If it’s something you enjoy doing, then keep up the tradition. If you find yourself stressed out and snapping at everyone, then it may be time to tone it down. More than likely, your family doesn’t care about it nearly as much as you do. They would be happy with less extravagance if it means you are able to fully enjoy the holiday season.

Ask for help
I am a control freak. I am the worst at asking for help when I get overwhelmed by all the things I need to accomplish. Your family and friends would rather help you than see you stressed. You can actually spend quality time with friends and relatives by asking them to pitch in with holiday traditions. Kids especially like to feel they are part of the festivities. You may even be able to create new traditions.

Say thank you
When you’re in “get it all done” mode, you may forget to show others your appreciation. Go out of your way to thank your spouse, kids, family members and friends when they do something for you. You may assume they know they are appreciated, but it’s always nice to hear “thank you.”

Set your priorities
Decide what is most important to you. I used to make handmade Christmas cards to send to family and friends. I loved creating the card design and putting them together. I would get together with friends, and we would visit and work on our cards. At some point, I began to dread doing my holiday cards. The stress of getting the cards done outweighed the joy of sending cards, so I stopped doing it.

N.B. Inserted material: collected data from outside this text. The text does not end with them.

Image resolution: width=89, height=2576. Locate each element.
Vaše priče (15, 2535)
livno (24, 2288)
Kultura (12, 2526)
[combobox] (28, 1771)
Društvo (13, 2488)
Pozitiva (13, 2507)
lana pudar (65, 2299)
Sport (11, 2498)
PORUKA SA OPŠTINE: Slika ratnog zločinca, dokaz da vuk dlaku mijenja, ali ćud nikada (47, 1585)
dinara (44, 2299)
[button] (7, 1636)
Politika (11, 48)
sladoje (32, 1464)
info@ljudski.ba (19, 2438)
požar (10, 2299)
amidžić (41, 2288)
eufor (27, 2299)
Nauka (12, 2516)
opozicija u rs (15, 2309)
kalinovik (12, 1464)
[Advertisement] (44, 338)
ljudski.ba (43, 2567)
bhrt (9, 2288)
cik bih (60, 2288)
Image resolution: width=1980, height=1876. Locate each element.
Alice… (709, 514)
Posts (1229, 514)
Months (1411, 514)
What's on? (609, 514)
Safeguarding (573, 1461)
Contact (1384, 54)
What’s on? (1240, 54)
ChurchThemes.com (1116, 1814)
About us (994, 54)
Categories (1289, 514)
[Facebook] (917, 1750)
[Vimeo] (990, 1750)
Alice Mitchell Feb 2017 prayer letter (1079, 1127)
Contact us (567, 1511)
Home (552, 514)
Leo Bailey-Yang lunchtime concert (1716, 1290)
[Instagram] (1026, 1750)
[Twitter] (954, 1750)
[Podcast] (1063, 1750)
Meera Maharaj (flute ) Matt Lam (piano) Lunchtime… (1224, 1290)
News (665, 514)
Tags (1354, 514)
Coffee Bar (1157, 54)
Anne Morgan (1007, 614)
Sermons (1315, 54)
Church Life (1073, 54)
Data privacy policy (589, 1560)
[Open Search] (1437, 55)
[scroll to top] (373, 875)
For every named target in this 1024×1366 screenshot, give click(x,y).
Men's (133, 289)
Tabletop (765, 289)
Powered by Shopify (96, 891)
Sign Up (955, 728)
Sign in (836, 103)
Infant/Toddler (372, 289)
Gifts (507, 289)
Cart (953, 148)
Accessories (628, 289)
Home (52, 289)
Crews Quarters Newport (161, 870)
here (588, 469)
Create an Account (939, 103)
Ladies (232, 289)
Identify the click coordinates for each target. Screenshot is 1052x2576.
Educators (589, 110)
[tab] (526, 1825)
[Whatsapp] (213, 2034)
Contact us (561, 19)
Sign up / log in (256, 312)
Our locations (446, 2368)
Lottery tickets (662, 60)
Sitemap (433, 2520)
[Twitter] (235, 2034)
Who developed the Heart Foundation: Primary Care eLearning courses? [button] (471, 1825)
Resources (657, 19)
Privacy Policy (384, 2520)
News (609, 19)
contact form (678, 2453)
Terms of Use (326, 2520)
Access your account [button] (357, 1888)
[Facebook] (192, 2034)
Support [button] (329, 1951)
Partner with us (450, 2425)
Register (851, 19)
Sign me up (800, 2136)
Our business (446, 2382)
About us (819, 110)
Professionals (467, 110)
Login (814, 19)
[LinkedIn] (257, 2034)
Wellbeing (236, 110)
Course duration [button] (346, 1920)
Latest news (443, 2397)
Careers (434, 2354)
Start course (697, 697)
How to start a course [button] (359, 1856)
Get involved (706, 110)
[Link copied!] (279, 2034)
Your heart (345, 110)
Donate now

You have to prioritize what is most important to you and make sure you have the time to do it all. If you don’t, then cut back. Your spouse and children will be much happier about living in the same house with you.

Divide and conquer
During the holiday season, we have more events to attend. You may have work commitments, gatherings with friends, and family festivities. On top of that, you and your partner may not necessarily like attending each other’s events. Your spouse may have an annual party with his old college friends, and you may like to trim the tree at your grandparents’ house. It’s okay to go to events by yourself if it will eliminate relationship stress. Or, you can take separate cars so that one of you can leave earlier.

Make family time count
It’s so easy to get caught up in running everywhere and fitting in as many activities as possible. You may forget to include some downtime into your schedule. Plan an evening to hang out at home watching movies with popcorn and candy. Go out to eat and give the cook a break. Have family game night. Your family should know they are the most important part of the holiday season.

Learn to say no
It’s hard for many of us to say “no,” especially during the holiday season. You feel like you’re a bad person if you don’t help out with the annual office party, neighborhood charity event or holiday program at your kids’ school. You can say no. Think about your priorities and decide what you can do without sacrificing quality time with your family and your own happiness. If you feel anxiety instead of joy and excitement, then politely decline.

Spend time with friends
Our friends can give us a reality check. Set aside time to hang out with your good friends during the holiday season. Not only is it fun, but they will also be honest with you and help you decide what matters and what to let go. And, spending time with friends is just good for your health.

Give yourself a break
If you start to feel overwhelmed by your to-do list and responsibilities, give yourself a break. Set aside some time to do something you enjoy. You can take a walk, go for a drive, window shop or play with your kids. Just give yourself a break so that you can relax and recharge.

The stress of the holiday season can strain our relationships. Cut yourself some slack and remember to take the time to balance your commitments with maintaining healthy relationships with your family and friends.